In regards to the article, "Using Positive Student Engagement to Increase Student Achievement" I wholeheartedly agree that "students learn more and retain more information when they actively participate in the learning process and when they can relate to what is being taught." This is something that seems very obvious, but it is not always easy to explain to students. I know that when teaching history, students don't always understand why they need to know about certain people or battles. What they don't realize is that they are learning more than just content, but rather higher level thinking skills. While history is important to learn in order to understand cultural differences and how and why things are the way they are, in reality, students are also learning how to evaluate cause and effect, how to understand timelines, and how it relates to events. Getting students to understand that these skills are necessary for everyday life: evaluating cause and effect for their own actions or for current events that will affect their future and also understanding timelines – preparing students to see the relevance of how schedules influence their life is not always easy.
Even so, when students do understand these key points, it makes learning easier for them. Students become engaged when they realize its importance. The students who immerse themselves in learning tend to understand these concepts. (Or at least when they realize that it will benefit them in some way.)

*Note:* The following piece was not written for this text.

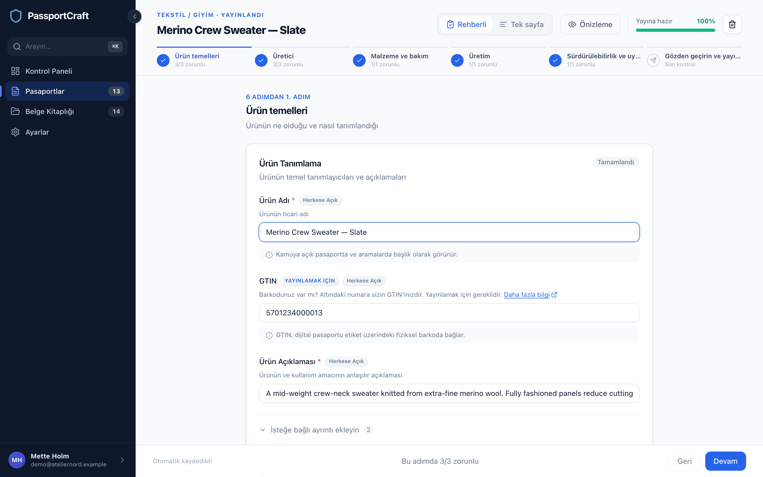763x477 pixels.
Task: Click the GTIN input field
Action: pyautogui.click(x=449, y=313)
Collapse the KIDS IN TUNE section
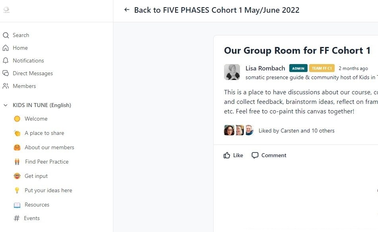The width and height of the screenshot is (378, 232). click(x=6, y=105)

As this article also states, student learning deals with teacher support. When I was a building sub, there were times when students would do work for me when they wouldn't do work for their regular teacher due to the fact that they knew that I cared what they learned. I had a student say to me, "I'll do the work for you because I know you want me to do well. So-and-so just likes watching me fail, so I don't bother." While obviously this was not the case with their teacher, it was obvious that this teacher and student pair had had hardships and the student was under the impression that her teacher didn't care for her, when in reality the teacher was just frustrated that she couldn't figure out how to engage the student.
In regards to the article "26 Keys to Student Engagement" (though it seems to me more like the ABCs of Student Engagement...), the list entails detailed explanations of why and how educators can engage students. I enjoyed this article which was informative, yet to the point (and as an East Asian enthusiast, I really enjoyed the Japanese reference to kaizen or 改善, which is in fact, a very good practice that encourages the great to become even greater). I also really enjoyed the fact that it talked about bringing the outside into the classroom. I have always enjoyed learning more about my students and know that when you can connect to the students, it helps show them that you care. It also makes it easier for a teacher to relate what they are teaching back to the students' daily lives.
In sum, these articles expect teachers to show that they care about students, and that by learning more about our students, teachers can more effectively show students why it is important for them to learn what is being taught, leading to students naturally wanting to become more engaged.